• _Problems to work on_:
[a] Please transcribe the solar flare passage from "And a C 9.3" up to and including "HF FADEOUT: India.".
[b] According to the solar flare passage, at what time was the M1.1 flare observed?
[c] Summarize the solar flare passage in two sentences.

--- Passage shown ---

The earlier B flare was characterized as "long duration".
And a C 9.3 since.

"The first M-Flare of the new Cycle was detected this morning. An impulsive M1.1 solar flare was observed off the northeast limb at 07:24 UTC this morning. We will get a better look at the likely sunspot during the next 24 hours as it begins to turn into view. This flare caused a radio blackout, labeled as an R1 on the National Oceanic and Atmospheric Administrations scale. LOCATION OF HF FADEOUT: India.
But there is more.... Another solar flare near M-Class, this time a C9.3 was detected at 10:46 UTC (May 29). For the past two days, Earth orbiting satellites have detected a series of solar flares. The source is hiding just behind the sun's northeastern limb. The flares are probably coming from a sunspot. We can't see the hidden sunspot, but we can see its magnetic canopy towering over the edge of the sun. In 24 to 48 hours, the underlying blast site will rotate into view. Whatever it is, its high latitude suggests it comes from new Solar Cycle 25. M-class flares are medium-sized; they can cause brief radio blackouts that affect Earth's polar regions. Minor radiation storms sometimes follow an M-class flare. At the nadir of the solar cycle, many months can go by with no flares at all. Suddenly, an M-Class solar flare is interesting."

--- Items ---

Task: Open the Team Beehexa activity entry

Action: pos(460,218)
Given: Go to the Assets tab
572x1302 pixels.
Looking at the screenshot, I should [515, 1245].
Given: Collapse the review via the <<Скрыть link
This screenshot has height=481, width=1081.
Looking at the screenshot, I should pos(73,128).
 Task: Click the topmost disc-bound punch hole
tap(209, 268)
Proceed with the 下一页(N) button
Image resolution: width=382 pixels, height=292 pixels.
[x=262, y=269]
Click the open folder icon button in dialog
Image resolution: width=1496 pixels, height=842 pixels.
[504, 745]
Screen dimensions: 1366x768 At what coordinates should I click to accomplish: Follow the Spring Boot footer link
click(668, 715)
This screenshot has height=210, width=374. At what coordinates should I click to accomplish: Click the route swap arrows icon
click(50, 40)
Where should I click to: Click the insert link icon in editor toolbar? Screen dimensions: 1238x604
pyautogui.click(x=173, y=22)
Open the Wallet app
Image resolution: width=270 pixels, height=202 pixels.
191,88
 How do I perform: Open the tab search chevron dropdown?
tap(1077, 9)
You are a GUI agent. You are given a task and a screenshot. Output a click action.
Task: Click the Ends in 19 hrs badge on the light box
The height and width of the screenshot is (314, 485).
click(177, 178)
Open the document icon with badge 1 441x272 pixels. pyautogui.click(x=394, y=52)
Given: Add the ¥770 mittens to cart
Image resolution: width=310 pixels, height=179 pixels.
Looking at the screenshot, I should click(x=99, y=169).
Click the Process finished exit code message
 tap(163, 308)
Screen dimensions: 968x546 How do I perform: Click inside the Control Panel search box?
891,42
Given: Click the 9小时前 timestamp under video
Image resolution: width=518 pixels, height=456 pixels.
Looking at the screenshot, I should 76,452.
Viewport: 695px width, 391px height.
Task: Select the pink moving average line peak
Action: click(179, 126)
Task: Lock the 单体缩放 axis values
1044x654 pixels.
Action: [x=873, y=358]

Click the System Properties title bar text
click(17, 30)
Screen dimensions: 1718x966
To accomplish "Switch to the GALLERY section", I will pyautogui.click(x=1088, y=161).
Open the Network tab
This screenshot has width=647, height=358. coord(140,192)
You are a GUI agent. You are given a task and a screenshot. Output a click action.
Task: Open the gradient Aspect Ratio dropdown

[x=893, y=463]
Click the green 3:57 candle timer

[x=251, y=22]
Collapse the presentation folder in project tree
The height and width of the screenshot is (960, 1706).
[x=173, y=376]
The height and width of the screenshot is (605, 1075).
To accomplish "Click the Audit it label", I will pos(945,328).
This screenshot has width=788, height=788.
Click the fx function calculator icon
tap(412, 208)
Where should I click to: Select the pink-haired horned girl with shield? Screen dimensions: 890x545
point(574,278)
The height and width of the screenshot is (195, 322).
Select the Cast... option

---

• _Expected results_:
[a]
And a C 9.3 since.

"The first M-Flare of the new Cycle was detected this morning. An impulsive M1.1 solar flare was observed off the northeast limb at 07:24 UTC this morning. We will get a better look at the likely sunspot during the next 24 hours as it begins to turn into view. This flare caused a radio blackout, labeled as an R1 on the National Oceanic and Atmospheric Administrations scale. LOCATION OF HF FADEOUT: India.

[b] 07:24 UTC

[c] An impulsive M1.1 flare, the first M-flare of the new cycle, was observed off the sun's northeast limb at 07:24 UTC and caused an R1 radio blackout. A C9.3 flare followed at 10:46 UTC, and the flares probably come from a sunspot hidden behind the northeastern limb that should rotate into view within 24 to 48 hours and whose high latitude suggests it belongs to Solar Cycle 25.